Denis v Manhattanville Rehabilitation & Health Care Ctr., LLC
2013 NY Slip Op 07253 [111 AD3d 406]
November 7, 2013
Appellate Division, First Department
Published by New York State Law Reporting Bureau pursuant to Judiciary Law § 431.
As corrected through Wednesday, December 25, 2013


Nelson Denis, as Proposed Administrator of the Goods, Chattels and Credits of Sarah Rabassa, Deceased, Appellant,
v
Manhattanville Rehabilitation and Health Care Center, LLC, Doing Business as Manhattanville Health Care Center, LLC, et al., Respondents.

[*1] Cynthia A. Matheke, New York, for appellant.

Martin Clearwater & Bell LLP, New York (Stewart G. Milch of counsel), for Manhattanville Rehabilitation and Health Care Center, LLC, respondent.

Garson & Jakub, LLP, New York (Susan M. McNamara of counsel), for Carl Franzetti, M.D., Vandana Patil, M.D. and Riverdale Family Practice, LLC, respondents.

Order, Supreme Court, Bronx County (Stanley Green, J.), entered September 19, 2012, which, to the extent appealed from as limited by the briefs, granted defendants' motions for summary judgment dismissing the causes of action for medical malpractice, negligence and lack of informed consent, unanimously affirmed, without costs.

Plaintiff failed to submit evidence to rebut defendants' prima facie showing that they did not deviate from the accepted standard of care in their treatment of the decedent during her 20-day admission at defendant Manhattanville. His expert assumed that the decedent had a C. difficile infection throughout her admission and that the infection worsened during her stay. He failed to support these conclusions by referring to specific entries in the records, and, as to two negative stool sample tests, he speculated that they had been handled poorly. Plaintiff's expert's claims that the decedent suffered from dehydration and was not properly nourished were conclusory and failed to controvert defendants' expert's evidence to the contrary. Moreover, the expert failed to causally relate the decedent's injuries to defendants' alleged departures from the standard of care (see Margolese v Uribe, 238 AD2d 164 [1st Dept 1997]).

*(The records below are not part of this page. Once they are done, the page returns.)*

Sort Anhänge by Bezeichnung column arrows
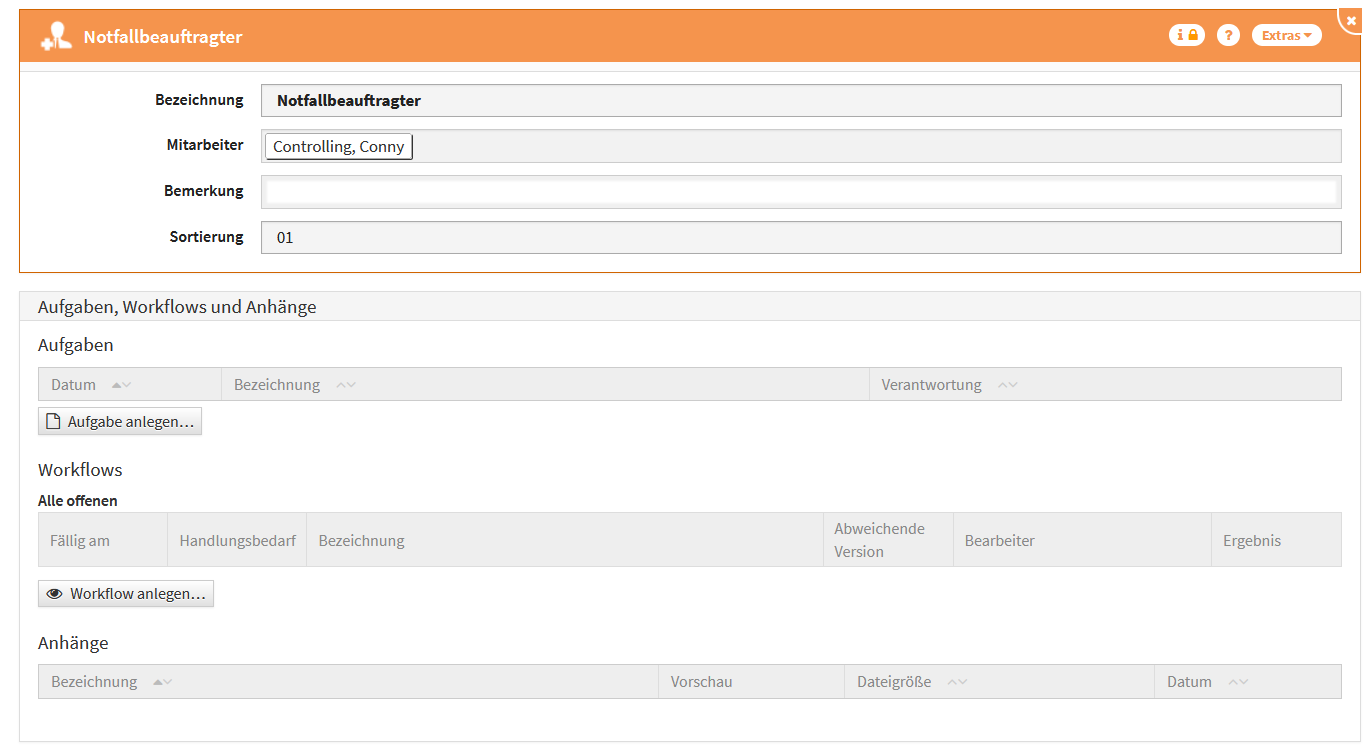Screen dimensions: 1369x750 pyautogui.click(x=162, y=682)
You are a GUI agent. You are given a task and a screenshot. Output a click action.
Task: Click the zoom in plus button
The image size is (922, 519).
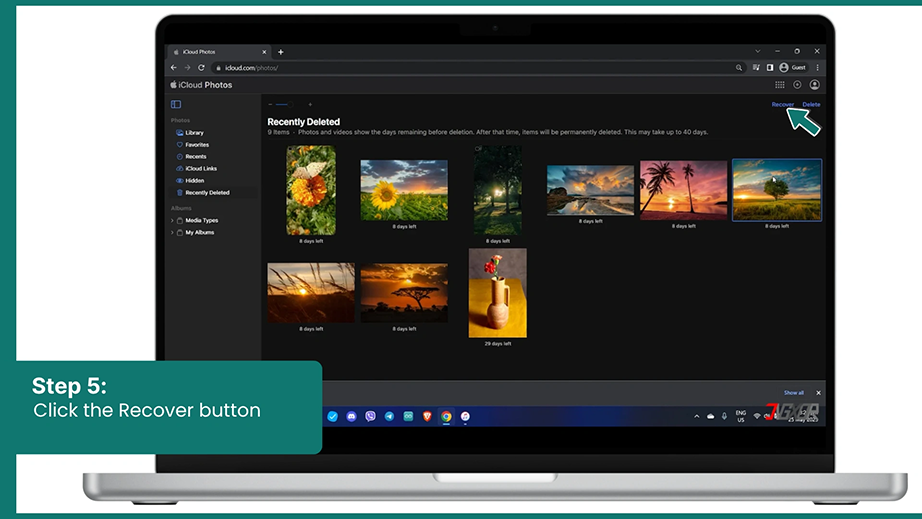pyautogui.click(x=310, y=105)
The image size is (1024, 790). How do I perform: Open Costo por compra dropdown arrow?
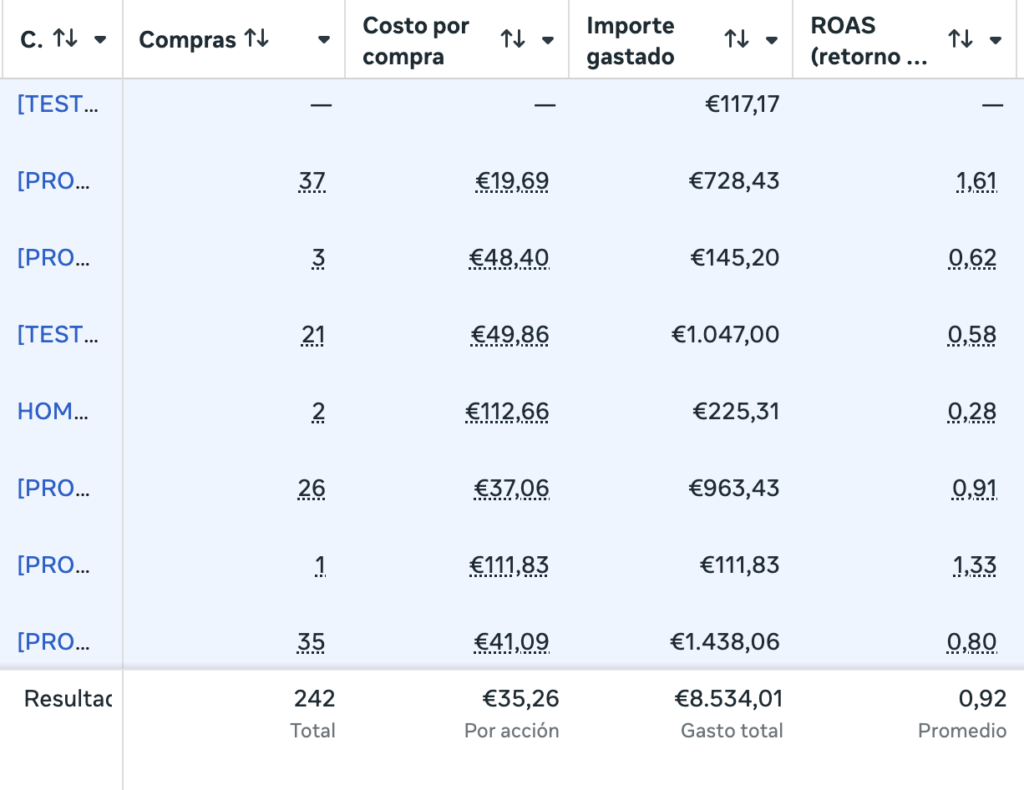coord(548,40)
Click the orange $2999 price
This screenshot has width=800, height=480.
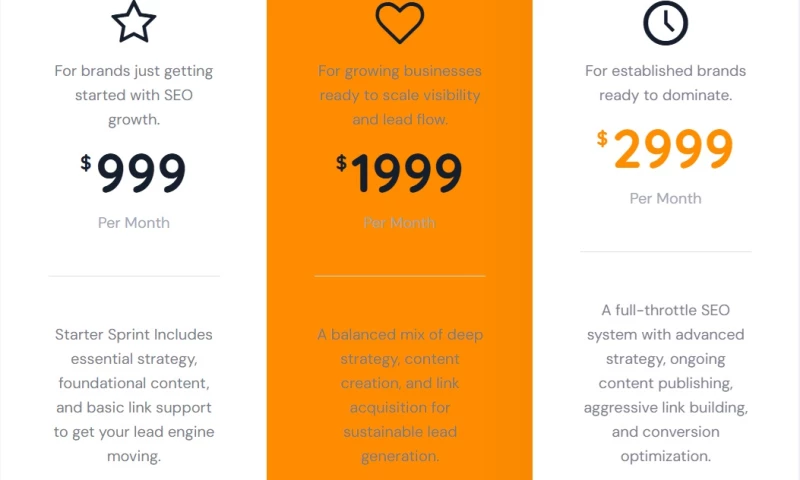(673, 149)
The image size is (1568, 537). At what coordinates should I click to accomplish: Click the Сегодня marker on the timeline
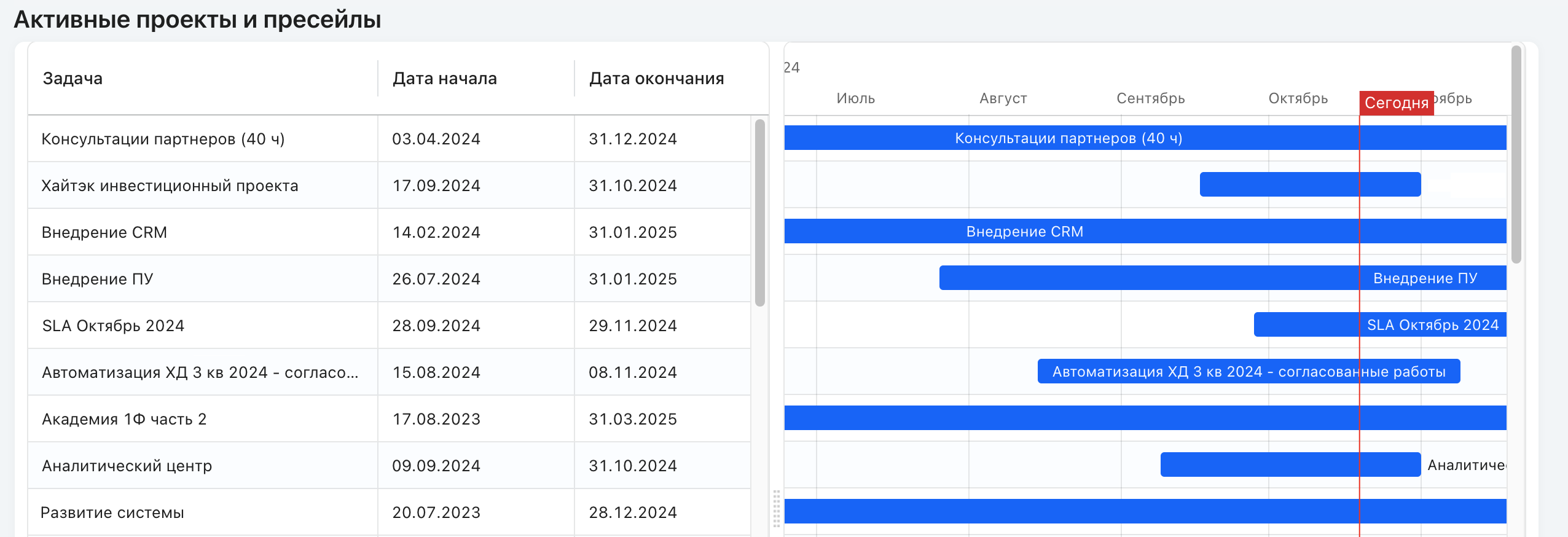[x=1396, y=103]
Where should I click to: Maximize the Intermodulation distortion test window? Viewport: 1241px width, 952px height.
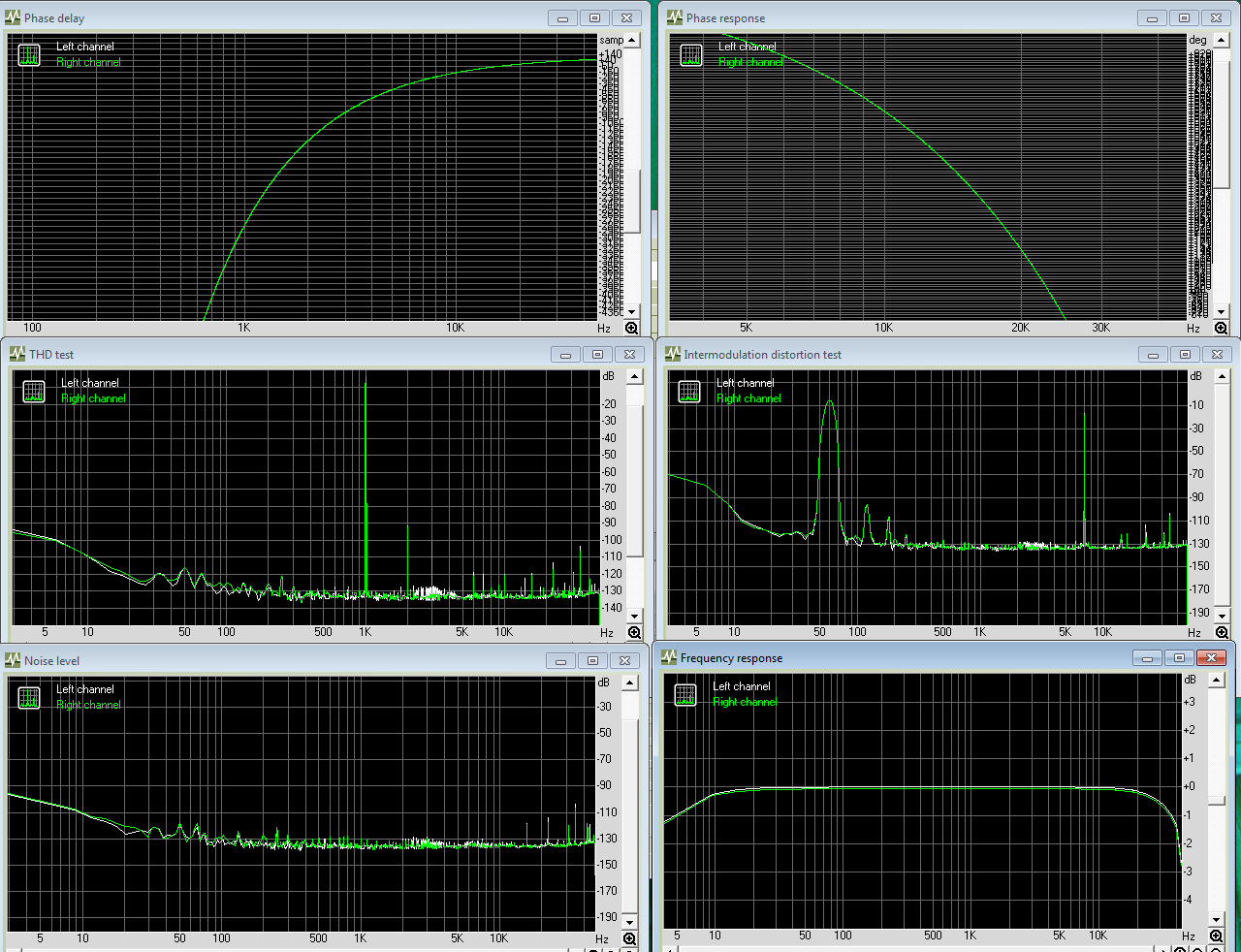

Plaintiff's expert's opinion as to the lack of informed consent was predicated on his unsupported assumption as to the duration of the C. difficile infection and relied on alternative "potential" treatments that were experimental, without addressing whether the decedent would have been a candidate for any of them. Moreover, the expert did not opine that the lack of informed consent was a proximate cause of the decedent's injuries. The opinion was therefore insufficient to raise an inference that a reasonably prudent person in the decedent's circumstances, having been appropriately informed of the risks and alternatives, would have elected an alternate course of treatment, and that the lack of informed consent was the proximate cause of the decedent's injuries (see Public Health Law § 2805-d [1], [3]; Shkolnik v Hospital for Joint Diseases Orthopaedic Inst., 211 [*2]AD2d 347, 350 [1st Dept 1995], lv dismissed in part and denied in part 87 NY2d 895 [1995]).

We have considered plaintiff's remaining arguments and find them unavailing. Concur—Sweeny, J.P., Moskowitz, Renwick, DeGrasse and Gische, JJ.